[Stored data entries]
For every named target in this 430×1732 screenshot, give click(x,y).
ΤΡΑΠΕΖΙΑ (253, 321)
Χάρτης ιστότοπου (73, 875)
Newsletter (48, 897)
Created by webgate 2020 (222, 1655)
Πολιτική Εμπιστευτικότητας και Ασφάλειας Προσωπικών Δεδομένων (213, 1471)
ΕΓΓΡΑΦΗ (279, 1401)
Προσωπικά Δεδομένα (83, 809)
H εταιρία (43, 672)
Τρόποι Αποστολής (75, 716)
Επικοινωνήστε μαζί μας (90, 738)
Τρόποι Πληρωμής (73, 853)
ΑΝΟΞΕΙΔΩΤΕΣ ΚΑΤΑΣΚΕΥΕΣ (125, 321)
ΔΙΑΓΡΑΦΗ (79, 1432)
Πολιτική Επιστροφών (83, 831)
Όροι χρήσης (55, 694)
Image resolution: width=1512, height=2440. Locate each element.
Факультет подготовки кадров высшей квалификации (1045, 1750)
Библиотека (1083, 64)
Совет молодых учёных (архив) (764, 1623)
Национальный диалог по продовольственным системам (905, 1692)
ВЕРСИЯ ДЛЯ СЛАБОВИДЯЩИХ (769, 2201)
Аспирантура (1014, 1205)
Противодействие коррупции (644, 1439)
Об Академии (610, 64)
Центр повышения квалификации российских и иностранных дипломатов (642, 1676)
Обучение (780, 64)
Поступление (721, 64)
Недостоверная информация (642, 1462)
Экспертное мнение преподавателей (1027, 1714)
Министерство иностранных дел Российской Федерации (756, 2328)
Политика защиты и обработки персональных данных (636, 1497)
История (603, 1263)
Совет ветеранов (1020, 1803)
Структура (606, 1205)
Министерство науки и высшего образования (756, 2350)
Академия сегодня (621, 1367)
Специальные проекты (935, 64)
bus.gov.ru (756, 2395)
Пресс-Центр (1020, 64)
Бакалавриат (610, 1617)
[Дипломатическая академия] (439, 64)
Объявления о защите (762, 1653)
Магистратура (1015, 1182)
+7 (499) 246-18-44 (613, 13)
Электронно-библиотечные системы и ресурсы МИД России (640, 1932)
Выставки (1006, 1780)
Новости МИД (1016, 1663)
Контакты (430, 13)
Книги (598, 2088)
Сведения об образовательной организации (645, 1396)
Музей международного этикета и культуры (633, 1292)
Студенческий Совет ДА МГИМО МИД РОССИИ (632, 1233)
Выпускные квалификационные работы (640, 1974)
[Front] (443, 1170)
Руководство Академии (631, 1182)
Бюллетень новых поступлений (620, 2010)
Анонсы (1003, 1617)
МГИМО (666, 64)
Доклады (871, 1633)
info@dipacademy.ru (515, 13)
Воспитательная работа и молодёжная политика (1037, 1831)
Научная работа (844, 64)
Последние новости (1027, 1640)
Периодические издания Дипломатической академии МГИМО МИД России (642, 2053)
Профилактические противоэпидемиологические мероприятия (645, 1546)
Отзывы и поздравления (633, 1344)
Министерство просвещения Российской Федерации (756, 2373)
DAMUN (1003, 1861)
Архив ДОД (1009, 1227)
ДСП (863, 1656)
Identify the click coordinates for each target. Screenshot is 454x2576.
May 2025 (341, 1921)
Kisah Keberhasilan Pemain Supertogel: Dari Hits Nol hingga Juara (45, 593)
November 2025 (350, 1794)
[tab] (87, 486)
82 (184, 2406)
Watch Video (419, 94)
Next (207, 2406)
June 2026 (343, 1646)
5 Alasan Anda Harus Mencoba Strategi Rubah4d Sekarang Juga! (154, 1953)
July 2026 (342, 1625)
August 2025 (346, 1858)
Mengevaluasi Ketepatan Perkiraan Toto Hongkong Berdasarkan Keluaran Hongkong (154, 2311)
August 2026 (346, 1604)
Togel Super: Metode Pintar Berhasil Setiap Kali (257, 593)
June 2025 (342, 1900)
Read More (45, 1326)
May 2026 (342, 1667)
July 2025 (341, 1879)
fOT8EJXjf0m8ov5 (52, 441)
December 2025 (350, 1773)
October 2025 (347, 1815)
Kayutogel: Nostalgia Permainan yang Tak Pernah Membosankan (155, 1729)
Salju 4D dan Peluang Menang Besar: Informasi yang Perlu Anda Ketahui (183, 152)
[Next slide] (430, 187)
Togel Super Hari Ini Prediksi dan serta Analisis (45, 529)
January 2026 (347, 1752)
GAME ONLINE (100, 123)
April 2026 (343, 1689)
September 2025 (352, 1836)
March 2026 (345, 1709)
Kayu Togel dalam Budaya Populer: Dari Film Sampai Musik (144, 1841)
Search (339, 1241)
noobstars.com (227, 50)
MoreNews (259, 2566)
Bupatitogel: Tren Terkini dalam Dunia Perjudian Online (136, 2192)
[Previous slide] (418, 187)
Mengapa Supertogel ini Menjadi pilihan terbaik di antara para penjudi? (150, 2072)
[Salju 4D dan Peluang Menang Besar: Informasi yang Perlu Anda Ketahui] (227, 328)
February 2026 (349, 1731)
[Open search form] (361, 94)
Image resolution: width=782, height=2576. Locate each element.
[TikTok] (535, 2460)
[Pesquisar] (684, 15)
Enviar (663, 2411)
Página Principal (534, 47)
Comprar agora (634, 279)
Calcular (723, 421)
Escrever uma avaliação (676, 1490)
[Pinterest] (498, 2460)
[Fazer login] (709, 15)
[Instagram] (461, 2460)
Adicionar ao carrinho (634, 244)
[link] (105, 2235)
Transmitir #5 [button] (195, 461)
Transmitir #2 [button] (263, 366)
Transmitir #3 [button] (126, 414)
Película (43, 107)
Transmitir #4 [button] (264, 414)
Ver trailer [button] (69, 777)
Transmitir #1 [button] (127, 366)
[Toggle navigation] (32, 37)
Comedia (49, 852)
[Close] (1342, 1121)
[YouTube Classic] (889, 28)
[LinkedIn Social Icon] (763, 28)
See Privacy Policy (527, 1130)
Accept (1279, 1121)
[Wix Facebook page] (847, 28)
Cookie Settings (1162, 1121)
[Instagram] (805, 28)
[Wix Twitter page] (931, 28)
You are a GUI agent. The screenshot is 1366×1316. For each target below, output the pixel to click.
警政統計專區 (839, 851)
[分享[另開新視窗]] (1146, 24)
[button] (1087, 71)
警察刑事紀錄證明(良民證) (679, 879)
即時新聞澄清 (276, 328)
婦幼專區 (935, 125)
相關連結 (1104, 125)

[Your goal]
Word for word, restate each of the records above.

[Written solution]
For every named target in this 430×1732 screenshot, give click(x,y).
ΤΡΑΠΕΖΙΑ (253, 321)
Χάρτης ιστότοπου (73, 875)
Newsletter (48, 897)
Created by webgate 2020 (222, 1655)
Πολιτική Εμπιστευτικότητας και Ασφάλειας Προσωπικών Δεδομένων (213, 1471)
ΕΓΓΡΑΦΗ (279, 1401)
Προσωπικά Δεδομένα (83, 809)
H εταιρία (43, 672)
Τρόποι Αποστολής (75, 716)
Επικοινωνήστε μαζί μας (90, 738)
Τρόποι Πληρωμής (73, 853)
ΑΝΟΞΕΙΔΩΤΕΣ ΚΑΤΑΣΚΕΥΕΣ (125, 321)
ΔΙΑΓΡΑΦΗ (79, 1432)
Πολιτική Επιστροφών (83, 831)
Όροι χρήσης (55, 694)
Image resolution: width=1512, height=2440. Locate each element.
Факультет подготовки кадров высшей квалификации (1045, 1750)
Библиотека (1083, 64)
Совет молодых учёных (архив) (764, 1623)
Национальный диалог по продовольственным системам (905, 1692)
ВЕРСИЯ ДЛЯ СЛАБОВИДЯЩИХ (769, 2201)
Аспирантура (1014, 1205)
Противодействие коррупции (644, 1439)
Об Академии (610, 64)
Центр повышения квалификации российских и иностранных дипломатов (642, 1676)
Обучение (780, 64)
Поступление (721, 64)
Недостоверная информация (642, 1462)
Экспертное мнение преподавателей (1027, 1714)
Министерство иностранных дел Российской Федерации (756, 2328)
Политика защиты и обработки персональных данных (636, 1497)
История (603, 1263)
Совет ветеранов (1020, 1803)
Структура (606, 1205)
Министерство науки и высшего образования (756, 2350)
Академия сегодня (621, 1367)
Специальные проекты (935, 64)
bus.gov.ru (756, 2395)
Пресс-Центр (1020, 64)
Бакалавриат (610, 1617)
[Дипломатическая академия] (439, 64)
Объявления о защите (762, 1653)
Магистратура (1015, 1182)
+7 (499) 246-18-44 (613, 13)
Электронно-библиотечные системы и ресурсы МИД России (640, 1932)
Выставки (1006, 1780)
Новости МИД (1016, 1663)
Контакты (430, 13)
Книги (598, 2088)
Сведения об образовательной организации (645, 1396)
Музей международного этикета и культуры (633, 1292)
Студенческий Совет ДА МГИМО МИД РОССИИ (632, 1233)
Выпускные квалификационные работы (640, 1974)
[Front] (443, 1170)
Руководство Академии (631, 1182)
Бюллетень новых поступлений (620, 2010)
Анонсы (1003, 1617)
МГИМО (666, 64)
Доклады (871, 1633)
info@dipacademy.ru (515, 13)
Воспитательная работа и молодёжная политика (1037, 1831)
Научная работа (844, 64)
Последние новости (1027, 1640)
Периодические издания Дипломатической академии МГИМО МИД России (642, 2053)
Профилактические противоэпидемиологические мероприятия (645, 1546)
Отзывы и поздравления (633, 1344)
Министерство просвещения Российской Федерации (756, 2373)
DAMUN (1003, 1861)
Архив ДОД (1009, 1227)
ДСП (863, 1656)
Identify the click coordinates for each target. Screenshot is 454x2576.
May 2025 (341, 1921)
Kisah Keberhasilan Pemain Supertogel: Dari Hits Nol hingga Juara (45, 593)
November 2025 (350, 1794)
[tab] (87, 486)
82 (184, 2406)
Watch Video (419, 94)
Next (207, 2406)
June 2026 (343, 1646)
5 Alasan Anda Harus Mencoba Strategi Rubah4d Sekarang Juga! (154, 1953)
July 2026 (342, 1625)
August 2025 (346, 1858)
Mengevaluasi Ketepatan Perkiraan Toto Hongkong Berdasarkan Keluaran Hongkong (154, 2311)
August 2026 (346, 1604)
Togel Super: Metode Pintar Berhasil Setiap Kali (257, 593)
June 2025 (342, 1900)
Read More (45, 1326)
May 2026 (342, 1667)
July 2025 (341, 1879)
fOT8EJXjf0m8ov5 (52, 441)
December 2025 (350, 1773)
October 2025 (347, 1815)
Kayutogel: Nostalgia Permainan yang Tak Pernah Membosankan (155, 1729)
Salju 4D dan Peluang Menang Besar: Informasi yang Perlu Anda Ketahui (183, 152)
[Next slide] (430, 187)
Togel Super Hari Ini Prediksi dan serta Analisis (45, 529)
January 2026 (347, 1752)
GAME ONLINE (100, 123)
April 2026 (343, 1689)
September 2025 (352, 1836)
March 2026 (345, 1709)
Kayu Togel dalam Budaya Populer: Dari Film Sampai Musik (144, 1841)
Search (339, 1241)
noobstars.com (227, 50)
MoreNews (259, 2566)
Bupatitogel: Tren Terkini dalam Dunia Perjudian Online (136, 2192)
[Previous slide] (418, 187)
Mengapa Supertogel ini Menjadi pilihan terbaik di antara para penjudi? (150, 2072)
[Salju 4D dan Peluang Menang Besar: Informasi yang Perlu Anda Ketahui] (227, 328)
February 2026 (349, 1731)
[Open search form] (361, 94)
Image resolution: width=782, height=2576. Locate each element.
[TikTok] (535, 2460)
[Pesquisar] (684, 15)
Enviar (663, 2411)
Página Principal (534, 47)
Comprar agora (634, 279)
Calcular (723, 421)
Escrever uma avaliação (676, 1490)
[Pinterest] (498, 2460)
[Fazer login] (709, 15)
[Instagram] (461, 2460)
Adicionar ao carrinho (634, 244)
[link] (105, 2235)
Transmitir #5 [button] (195, 461)
Transmitir #2 [button] (263, 366)
Transmitir #3 [button] (126, 414)
Película (43, 107)
Transmitir #4 [button] (264, 414)
Ver trailer [button] (69, 777)
Transmitir #1 [button] (127, 366)
[Toggle navigation] (32, 37)
Comedia (49, 852)
[Close] (1342, 1121)
[YouTube Classic] (889, 28)
[LinkedIn Social Icon] (763, 28)
See Privacy Policy (527, 1130)
Accept (1279, 1121)
[Wix Facebook page] (847, 28)
Cookie Settings (1162, 1121)
[Instagram] (805, 28)
[Wix Twitter page] (931, 28)
You are a GUI agent. The screenshot is 1366×1316. For each target below, output the pixel to click.
警政統計專區 (839, 851)
[分享[另開新視窗]] (1146, 24)
[button] (1087, 71)
警察刑事紀錄證明(良民證) (679, 879)
即時新聞澄清 (276, 328)
婦幼專區 (935, 125)
相關連結 (1104, 125)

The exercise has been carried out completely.